Selected text:
------------------------------------------------

Skip to content

A Practitioner’s Case for Structured Data Discovery

Back in the slammin' 70s, John Tukey published Exploratory Data Analysis, in which he championed the idea of playing around with datasets before jumping into hypothesis testing. Tukey argued that by doing so, one can uncover new information about the data and the topic in question, and develop new hypotheses that might lead to interesting results. He wrote: "It is important to measure what you CAN DO before you learn to measure how WELL you seem to have DONE IT."

Since then, exploratory data analysis (EDA) has grown in popularity, and today it would be quite difficult to find a Kaggle challenge submission notebook that does not start with an EDA.

If you've ever been curious enough to read Exploratory Data Analysis (and you have done so recently), you would probably find it filled with lots of outdated techniques—like how to easily find logs of numbers and how to plot data points by hand. But if you have braved the book and either scuffed or pondered about how far we've come from such prehistoric tutorials, you would find lots of useful examples and ideas. Primarily, you’d see that EDA is not a specific set of instructions one can execute—it is a way of thinking about the data and practicing curiosity.

However, while Tukey brilliantly describes EDA and its techniques, his book omits the first and frequently overlooked step in data analysis: understanding the topic. While this idea may be intuitive to some, not everyone may actually practice it. And although it may be tempting to jump into programming or creating beautiful visualizations, EDA may be misleading if we do not comprehend what our dataset represents. So, before embarking on our data exploration, we should also cultivate curiosity about the topic or process that our data attempts to describe.

Specifically, we should ask ourselves two questions:

  1. What do we know?
  2. What do we not know?

By attempting to answer these questions, we can establish a frame of reference that will guide our analysis.

------------------------------------------------

Stored data:
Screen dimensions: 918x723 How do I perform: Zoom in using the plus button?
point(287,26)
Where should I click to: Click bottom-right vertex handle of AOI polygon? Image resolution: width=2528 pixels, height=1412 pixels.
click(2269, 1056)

------------------------------------------------

Description of the task: How would you put this sentence from the data discovery article into Spanish: "Since then, exploratory data analysis (EDA) has grown in popularity, and today it would be quite difficult to find a Kaggle challenge submission notebook that does not start with an EDA."? The listing stands apart from the data discovery article.

The reply: Desde entonces, el análisis exploratorio de datos (EDA) ha ganado popularidad, y hoy sería bastante difícil encontrar un cuaderno presentado a un desafío de Kaggle que no comience con un EDA.